The Suva bus stand in Fiji

The Suva bus stand.

Difference in number plates

A difference in number plates has various meanings in Fiji, from its colour, to the numbering and the certain letters on the plates. Registered vehicles have a two-letter printing, along with a three or four number printing after it. The difference lies in the plates colouring and certain letters used. A white number plate with black printing refers to privately owned vehicles and blue plates that begin with the letter G such as, ‘GP’, ‘GS’ or ‘GN’ refer to any registered government vehicles.

Yellow taxi plates in Fiji

There are three types of yellow plates in Fiji. For registered taxis, their plates will have something like, ‘LT 3452’, ‘LT’ refers to licensed taxis. However, taxis in Nadi and Lautoka do not have LT on their number plates but ‘ND’ and ‘LTK’ on their blue number plates instead. This was a result of a zoning initiative that started back in April of 2019. Minibuses have ‘LM’ at the start of their plate for licensed minibus and rental vehicles will have ‘LR’ on their plates for licensed rental.

Available public transportations in Fiji

Fiji has three types of public transportation operating on its roads, these are buses, minibuses and taxis. Knowing the difference should at least provide you some comfort-buses are the cheapest form of travel while minibuses are the swiftest and taxis are expensive but yet comfortable. There aren’t any trams in Fiji and the nation’s only trains are reserved for the easy conveyance of canes to its various sugar mills located in the western towns of Viti Levu.

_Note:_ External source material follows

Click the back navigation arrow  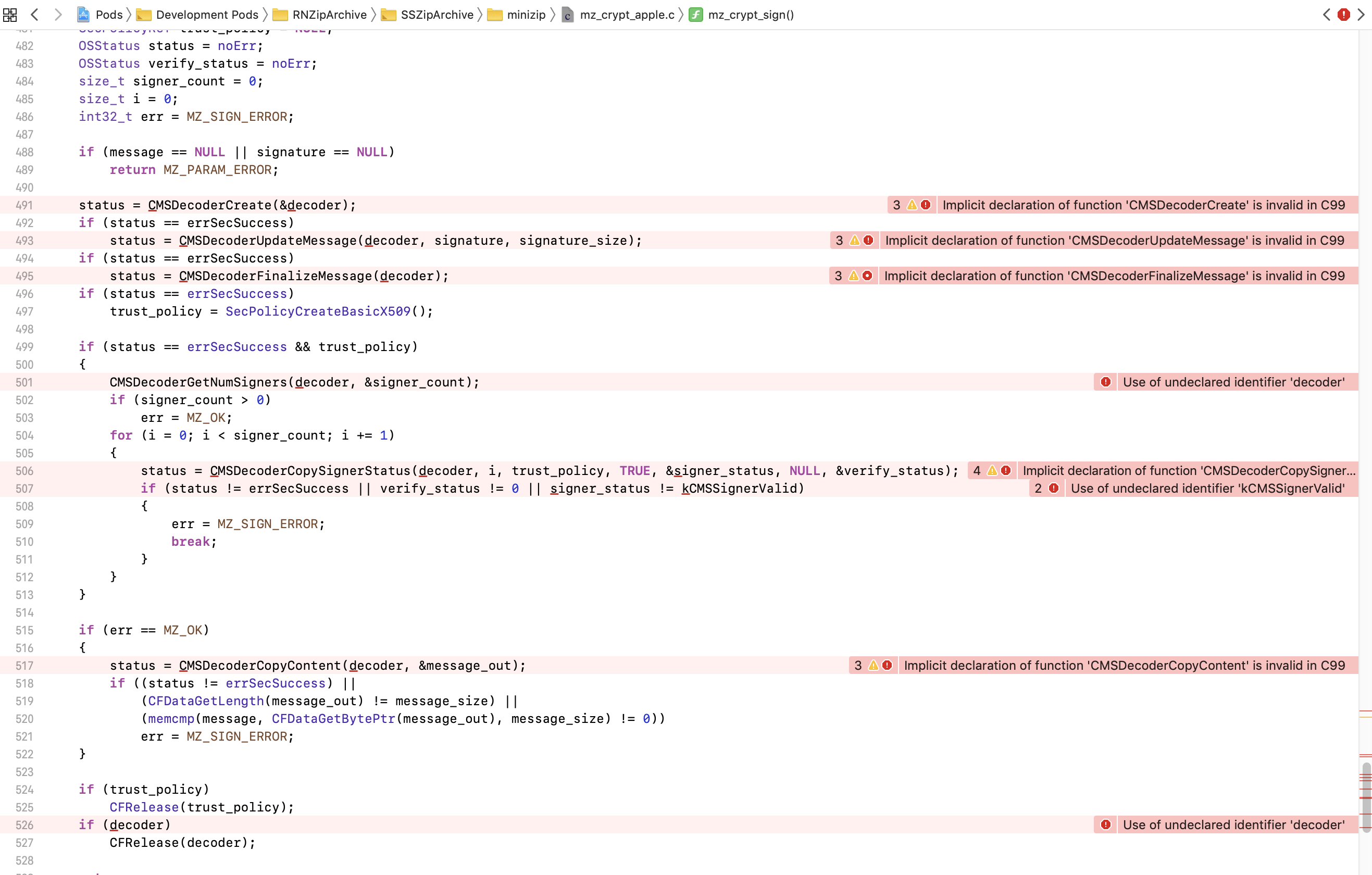[35, 15]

Buses operate only on the larger islands of Viti Levu, Vanua Levu and Taveuni. Village carrier trucks and private vehicles operate on islands that have roads, and taxis in all three of the above-mentioned islands, including Ovalau, home of Fiji’s old capital, Levuka.

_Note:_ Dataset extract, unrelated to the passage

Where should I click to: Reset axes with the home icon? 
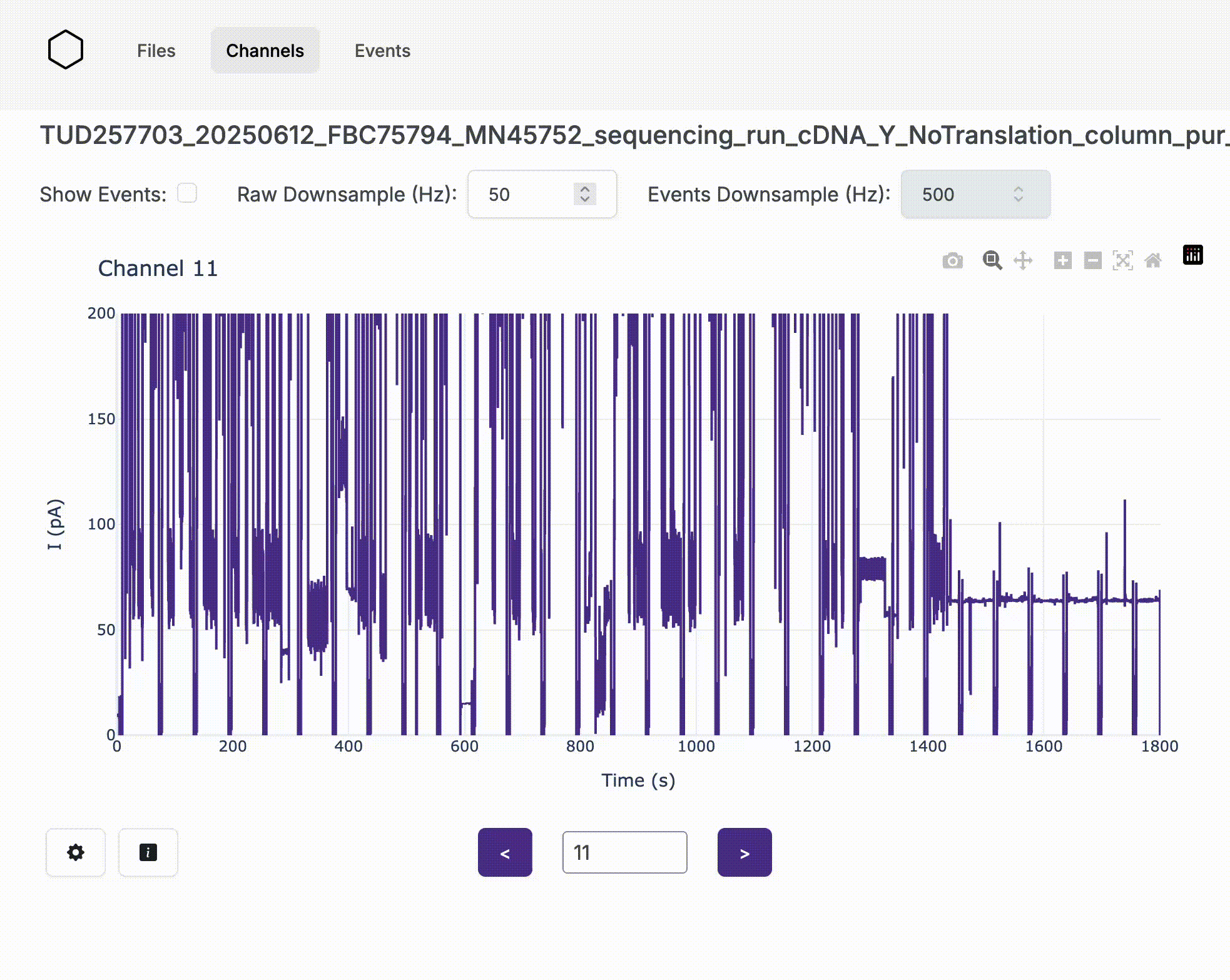pos(1152,260)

Travelling in public transports

Minibuses but especially buses are preferred by locals and therefore will be crowded. With a narrow aisle and congested seating, it’s easy to feel out of place in such a vehicle but when you board and decide to get off at your destination, here’s what to do. Look toward the side of the window for either a button to push or a small string to pull- the string runs straight to the front where a small bell will be attached.
Travelling in a minibus is likely the same but if there isn’t a button to push, you can simply knock twice on the side of the window, which will be in coach.

A lot of transactions in Fiji are cash transactions with limited options for card use. However, local buses operate on an electronic card system and you can get electronic disposable cards at any Vodafone outlets near you. Fines are heavily imposed on those that use cash for bus services, including the bus drivers that encourage such activity.

Government vehicle in Fiji

A state/government vehicle.

Kind reminder for those getting a rental, motorists drive on the left-side of the road and roads in the rural outback can be quite rough, narrow and unkempt. Also take precaution when driving in rural areas, in the case of an unlikely breakdown you could be stranded for a while. Try and take a local driver with you if you can.

Fiji roads
Roads in the city and urban areas are well-kept but roads in rural areas can be quite unduly for foreigners. Perhaps the biggest grievance will be potholes, a problem that Fiji can’t seem to get rid of.
Street lights are also heavily concentrated in the urban areas, thus driving at night can be dangerous as livestock will be loose and many of Fiji’s coastal roads have sharp bends.

Any related land transport registration and queries are dealt with the Land Transport Authority (LTA).